-- TEXT EXTRACT --
<<<<

Which makes it not chess; i.e. not fit for purpose. And this omission is more on the scale of missing castling than en passant. Some people who futz with two or so moves will think it's "fine" but it's missing something critical.


Funny that you mention castling. Most of chess rules were consolidated back in 1500s with barely nothing needing change since. Still, every now and then some absurdity ensues leading to rules change, like the time when FIDE was forced to review the wordings on castle:

https://old.reddit.com/r/chess/comments/lz0w9w/the_puzzle_wh...

Question: Did people not use to play chess before 1972? If every tiny incompatibility with the specs make the game different, then surely people before 1972 were playing a different game? And that's just chess, pretty much every major games see changes in their ruleset practically every year.

You are obviously going to say chess is whatever the rule is in _current year_, sidestepping that philosophical examination. I don't want to get into that either when the bigger problem is in the claim that any deviation makes it "not fit for purpose". If the purpose of a game is to conform perfectly to a spec defined by someone else, then everyone playing football for fun with makeshift goal posts everyday in the field near my house mustn't have gotten the memo.

>>>>

-- GIVEN DATA --
<<<<

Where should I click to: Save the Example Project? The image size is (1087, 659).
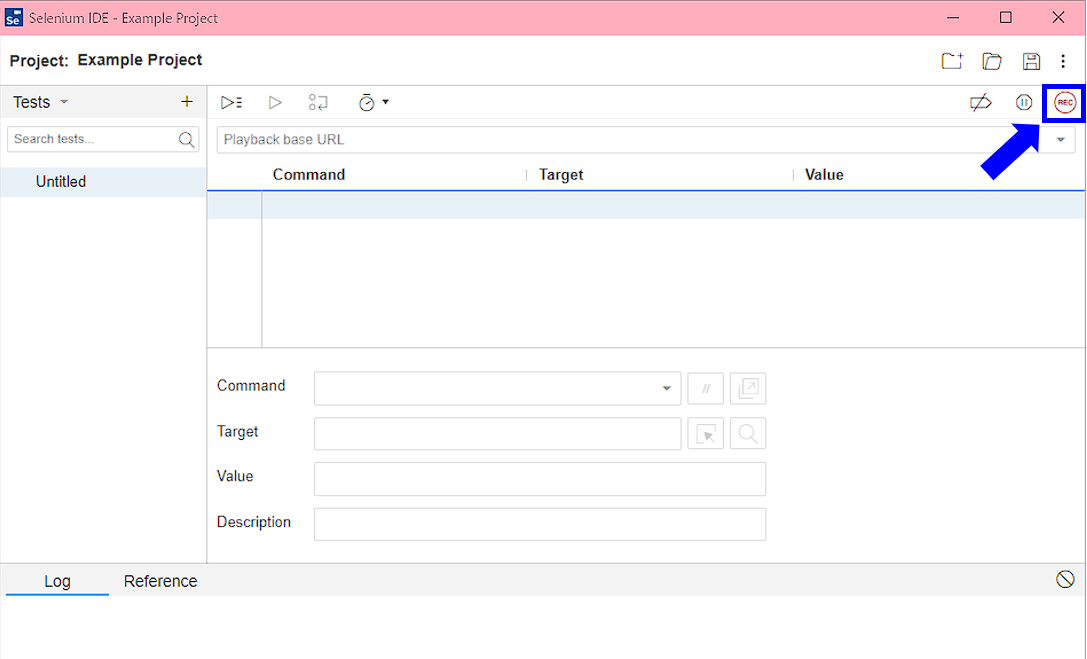pos(1031,60)
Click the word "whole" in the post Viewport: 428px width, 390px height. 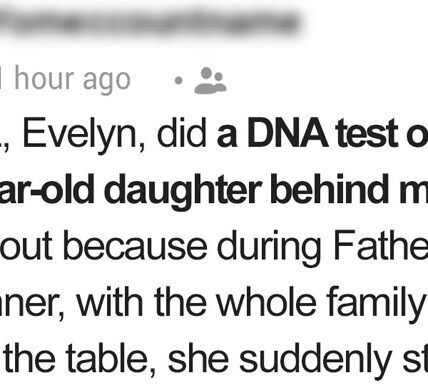tap(266, 303)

>>>>

-- WHAT THE TASK ASKS --
In the discussion of chess rules, which words or phrases are marked off with quotation marks or underscores? List them all.

-- TASK RESPONSE --
- fine
- current year
- not fit for purpose